Al Lang’s brother Phil was metres away, and has never forgotten the gasp from the crowd. “This collective intake of breath, then almost silence. And the look on Cammarano’s face, like, ‘WTF?’” Lang says this was the moment the fighting – and the contest – ended. “It was almost like ‘Grub’ [Theodore] was saying, ‘Whatever you blokes do, I’ll do worse.’”
Colac led by 43 points at half-time and won by 56. The dot points of the game include Clark kicking six for South and being reported for striking. Phil Lang was one of several Tigers who might have been best afield, including Butch Robinson, who played out the game with a broken jaw and three dislodged teeth and had 22 cool touches across half-back.

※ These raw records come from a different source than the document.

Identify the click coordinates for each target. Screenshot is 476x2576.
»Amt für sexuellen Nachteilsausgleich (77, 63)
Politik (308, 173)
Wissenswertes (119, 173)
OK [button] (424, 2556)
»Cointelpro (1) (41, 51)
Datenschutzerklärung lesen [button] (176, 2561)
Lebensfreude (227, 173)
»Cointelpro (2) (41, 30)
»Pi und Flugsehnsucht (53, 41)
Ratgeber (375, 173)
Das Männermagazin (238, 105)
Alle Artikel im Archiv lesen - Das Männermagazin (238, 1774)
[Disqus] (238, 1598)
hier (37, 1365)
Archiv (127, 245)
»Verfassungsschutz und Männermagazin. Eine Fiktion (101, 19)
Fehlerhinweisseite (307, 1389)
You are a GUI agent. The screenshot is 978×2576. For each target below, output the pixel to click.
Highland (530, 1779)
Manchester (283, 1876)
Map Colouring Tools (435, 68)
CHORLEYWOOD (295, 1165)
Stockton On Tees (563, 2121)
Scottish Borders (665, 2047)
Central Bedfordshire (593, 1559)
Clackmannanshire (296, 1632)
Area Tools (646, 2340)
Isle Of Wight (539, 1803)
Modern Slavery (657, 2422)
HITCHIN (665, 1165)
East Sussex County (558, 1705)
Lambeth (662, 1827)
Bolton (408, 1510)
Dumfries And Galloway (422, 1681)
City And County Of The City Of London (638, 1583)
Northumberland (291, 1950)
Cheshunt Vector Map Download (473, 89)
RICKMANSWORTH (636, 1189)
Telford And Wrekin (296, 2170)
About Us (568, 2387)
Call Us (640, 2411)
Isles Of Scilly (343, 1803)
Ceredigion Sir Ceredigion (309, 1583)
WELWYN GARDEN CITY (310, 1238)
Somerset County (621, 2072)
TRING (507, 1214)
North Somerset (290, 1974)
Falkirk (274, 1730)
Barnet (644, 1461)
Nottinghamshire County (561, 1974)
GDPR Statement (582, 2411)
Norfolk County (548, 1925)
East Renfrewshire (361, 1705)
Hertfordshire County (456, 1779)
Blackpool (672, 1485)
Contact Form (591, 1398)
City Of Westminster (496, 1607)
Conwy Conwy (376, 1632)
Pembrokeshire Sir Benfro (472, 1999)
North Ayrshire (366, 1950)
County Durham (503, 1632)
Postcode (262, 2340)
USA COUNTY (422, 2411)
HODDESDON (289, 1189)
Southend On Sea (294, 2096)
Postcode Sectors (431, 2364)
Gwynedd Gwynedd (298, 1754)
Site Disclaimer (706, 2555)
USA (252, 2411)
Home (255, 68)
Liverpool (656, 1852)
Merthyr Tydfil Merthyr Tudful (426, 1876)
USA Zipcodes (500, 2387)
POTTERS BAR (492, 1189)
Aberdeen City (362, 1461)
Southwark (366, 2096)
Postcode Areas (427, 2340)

“I kept looking across and calling out, ‘You right Butch?’,” says Brian Brown, who was among the Tigers’ best. “And there’d be a nod of the head and a wave without even looking at me.” Brown would tell son Jonathan that Butch’s performance that day is the bravest thing he saw in football.

The Standard’s coverage of the match.Credit: Warrnambool Standard
Butch was even quieter than usual on the bus back to Colac, a journey that included a pit-stop at the Panmure pub, where local drinkers were briefly joined by footballers still wearing their Tigers’ jumpers, and an array of black eyes and dented or swollen faces. After they’d been presented to a rapturous crowd (with accompanying brass band) on the back of a flat-bed truck in Colac’s Memorial Square, celebrations moved to the clubrooms.
“We got back and Butch said to me, ‘Can you just have a look in my mouth?’,” Brown recalls. “There was a half-inch gap in his jaw. I said, ‘There’s an issue there, mate.’”

A newspaper clipping about ‘Butch’ Robinson’s broken jaw, from his scrapbook.
It was wired the next day in Geelong (“Straw for a jaw” was the headline of a Colac Herald story detailing his diet of the next six weeks – mostly minced two-fruits consumed through a straw). “I had to carry a pair of pliers around – if I started spewing I’d have to cut the wires to let everything out.”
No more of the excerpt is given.